You want to help, but guidelines have changed a lot over the years and your ideas may be outdated. My children used a walker, were fed solid food at three months and put on a strict sleeping schedule – all taboo now.
The hardest thing about grandparenting is accepting you’re not in control. You may hate the grandchildren’s clothes, or that they’re allowed to play video games for hours on end – but don’t dare say so.
Your children don’t want to hear how it was done back in the day, and unsolicited advice is never well received.
4. Break the rules – a bit
As a child one of the joys of staying with my grandmother was staying up later and eating cookies between meals. A little spoiling is natural. The danger comes when the spoiling isn’t just a mild indulgence. You don’t want your grandchildren to view you as a pushover or a source of funds, so don’t overdo it.
Don’t actively break clear rules set by the parents. If they have a “no treats before meals” policy and you’re sneaking your grandchild the party-size bag of Snickers, think of your motivation. Are the rules unfair, or is it that you can’t bear to refuse your delightful toddler grandson anything he asks for.
5. Don’t spend a fortune
As a grandparent, seeing the raft of baby equipment, clothes and toys can trigger an itchy credit card finger. As a mother of sons, I was overjoyed to have granddaughters and a whole new level of things to purchase.
If you want to buy a gift, consult with the parents first. Keep presents appropriate and affordable.
6. Manage long distance
There’s a good chance your son or daughter live a good few hours drive away – or even further. Luckily it’s possible to have a happy, ongoing relationship with a far-away family thanks to Skype and FaceTime. It’s essential that a grandparent learn to use the tools to help them bridge the distance. There are many ways to keep in touch.
I love the ad where the Grandpa is reading a bedtime story to his granddaughter on Skype.
Send a card for no reason, personally addressed to the child.
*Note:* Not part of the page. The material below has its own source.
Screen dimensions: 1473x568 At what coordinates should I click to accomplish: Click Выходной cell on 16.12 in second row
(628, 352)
Call the child directly, not as an afterthought at the end of the parent’s chat time.
For older children, comment on their social media posts. Use FaceBook, text or email older kids asking about events in their lives.
7. Build good relationships
Being a good grandparent is not all about the gifts and candies. It’s about quality time and fun activities too. Grandparents can provide a different role than the child’s parents. The most important focus is to build a strong, loving relationship with your grandchildren so they know you can be relied on and you’re always there for them and support their choices without being judgemental.
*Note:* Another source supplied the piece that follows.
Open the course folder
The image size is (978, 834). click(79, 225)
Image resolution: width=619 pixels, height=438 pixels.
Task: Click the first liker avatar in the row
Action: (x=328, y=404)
Show an interest in your grandchild’s hobbies and dreams. Find out what they’re up to. Be there to listen to their stories and encourange their enthusiasms.
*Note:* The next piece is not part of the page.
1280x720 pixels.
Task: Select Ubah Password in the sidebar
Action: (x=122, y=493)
Cherish the time you spend with them as these moments will make precious memories for each of you to look back on.
8. Plan activities to do together
Know what you’re going to do with your grandchildren before they arrive. Try to do something their parents wouldn’t normally do with them.
Do outdoor activities together – go to the park, the zoo, farmer’s market, etc. Be the adventurous grandparent and delight them everytime they visit.
Introduce them to something you love to do – cooking, fishing, gardening, art. Or, learn something new together.
Sit them down with a photo album and tell anecdotes about each person in your family. Tell stories about when you were little and about your child (their parent) that may relate to the child’s age or circumstance.
Make sure there is something for them to do as they hate being bored, and you don’t want their faces focused on a video game the whole time ther’re with you.
Related: Grandparents and Holiday Gifts
The bottom line
The cornerstone of being a good grandparent is respect – for your own time, for the parents’ wishes, and of course, for your grandchildren.
You already went through parenthood. Now you can relax a little and focus on having fun with your grandkids. Spoil them a little. Make them feel special.